Generating ("deparsing") pitch representations

humdrumR includes a easy-to-use system for generating a variety of tonal (or atonal) pitch representations, which can be flexibly modified by users. "Under the hood" humdrumR represents all tonal pitch information using the same underlying representation, which is typically extracted from input data using the pitch parser. This representation can then be "deparsed" into a variety of predefined output formats (like **kern), or into new formats that you create!

Details

Deparsing is the second step in the pitch function processing pipeline:

Input representation |>
- Parsing |>
  - Intermediate (tonalInterval) representation |>
  - Transformation |>
- Deparsing (DEPARSING ARGS GO HERE) |>
Output representation

Various pitch representations like **kern, **solfa, and **semits can be generated using predefined pitch functions like kern() semits(), and solfa() respectively. All of these functions use a common deparsing framework, and are specified using different combinations of arguments to the deparser.a By modifying these "deparsing" arguments, you can exercise fine control over how you want pitch information to be represented in your output. This documentation talks about this deparsing step. For an overview of the parsing process, look here.

Basic pitch arguments

Each pitch function has a few standard arguments which control details of the output. The most important are the generic and simple arguments, which allow you to control what type of pitch information is returned.

Generic vs Specific

If generic = TRUE, specific pitch information (accidentals or qualities) is omitted from the output. As an alternative way of controlling the same functionality, you can use the specific argument, where specific == !generic.

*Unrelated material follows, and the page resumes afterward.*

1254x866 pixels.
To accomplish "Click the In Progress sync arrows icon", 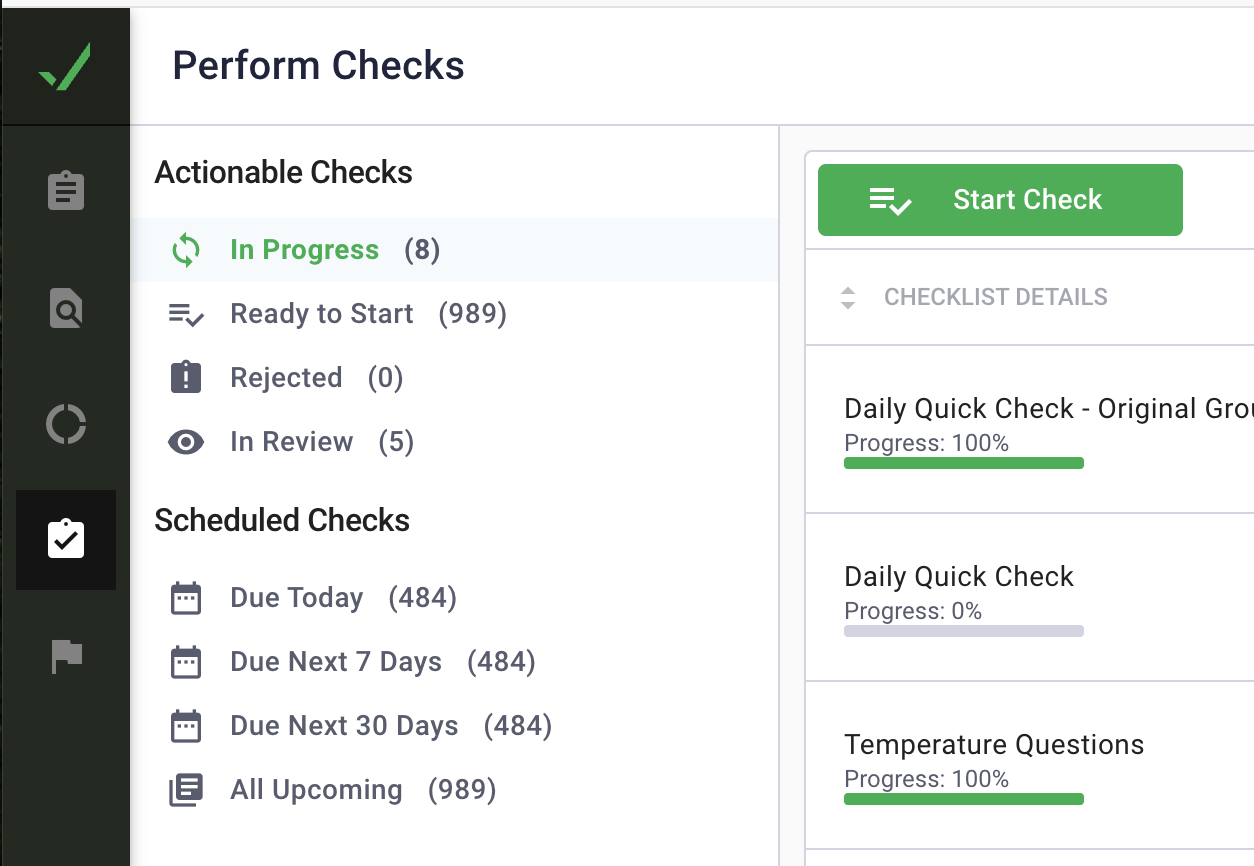I will [x=186, y=250].
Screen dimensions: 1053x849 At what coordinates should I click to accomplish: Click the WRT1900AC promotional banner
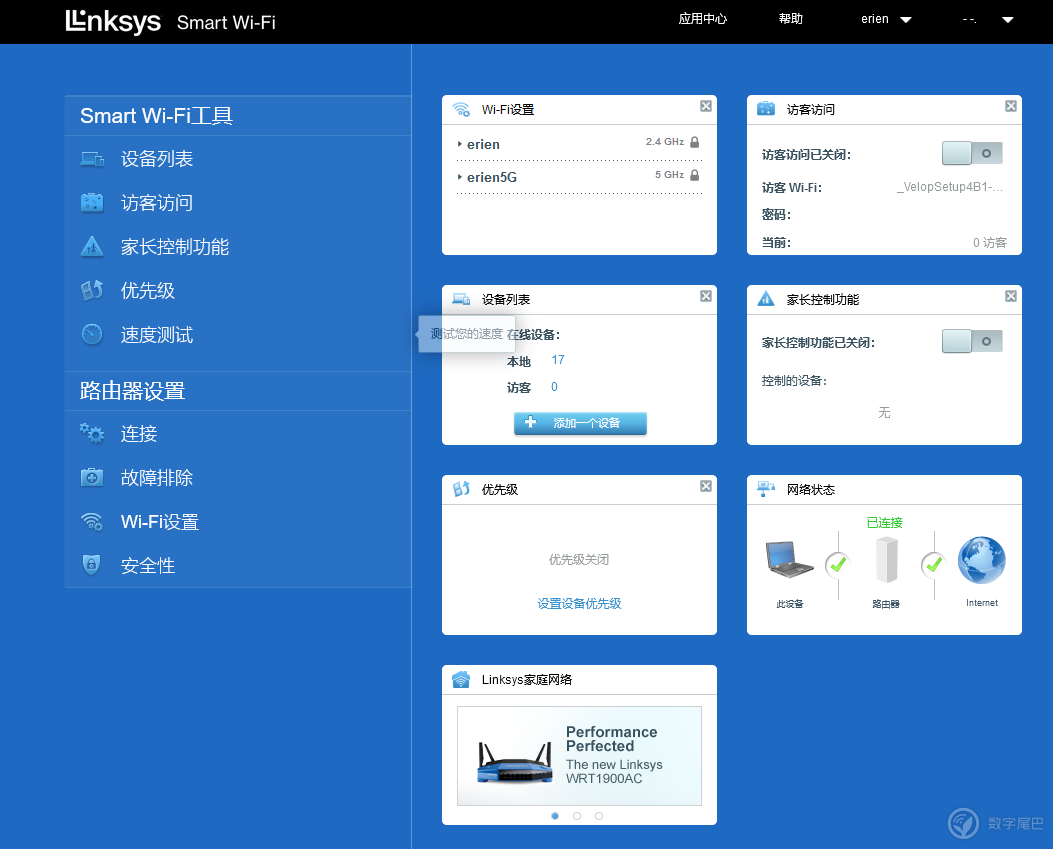[579, 756]
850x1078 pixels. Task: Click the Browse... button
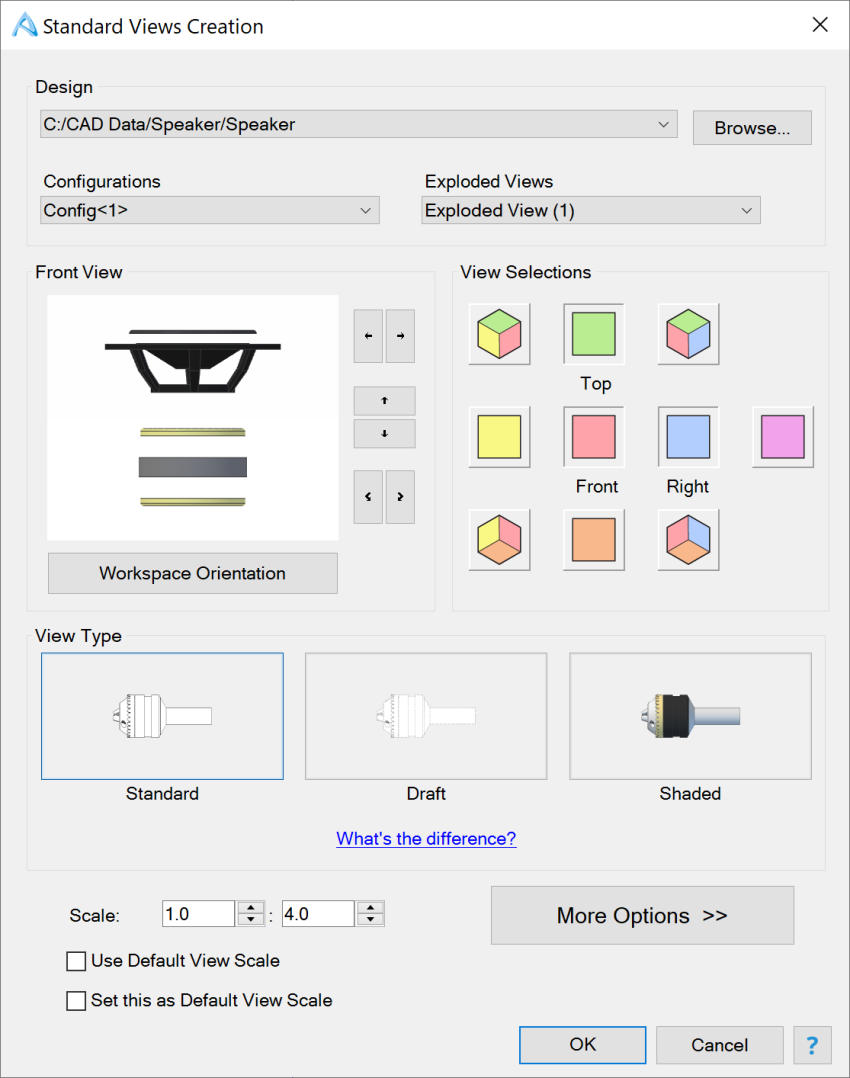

In the case of atonal functions, the "generic" version of that pitch is output: for example, semits('c#', generic = TRUE) will return 0, because the "generic" version of C# is C, which corresponds to 0. However, note that the generic version of a pitch follows the key, so semits('c#', generic = TRUE, Key = 'A:') will return 1!

Simple vs Compound

If simple = TRUE, compound pitch information (octave and contour) is omitted from the output. As an alternative way of controlling the same functionality, you can use the compound argument ,where compound == !simple.

There is actually more than one way you might want to divide compound intervals up into simple and octave parts. For example, you might like to call an output -M2 (descending major 2nd) OR +m7 (ascending minor 7th in the octave below). This functionality can be controlled with the octave.round argument: see the pitch deparsing documentation.

Key

The Key argument must be a diatonicSet, or something that can be parsed into one. The Key argument is passed to the parser, deparser, and transpose---unless an alternate Key is passed to transposeArgs or parseArgs. Various deparsing options use the Key argument; for example, use of implicitSpecies (see advanced parsing section) is dependent on the Key.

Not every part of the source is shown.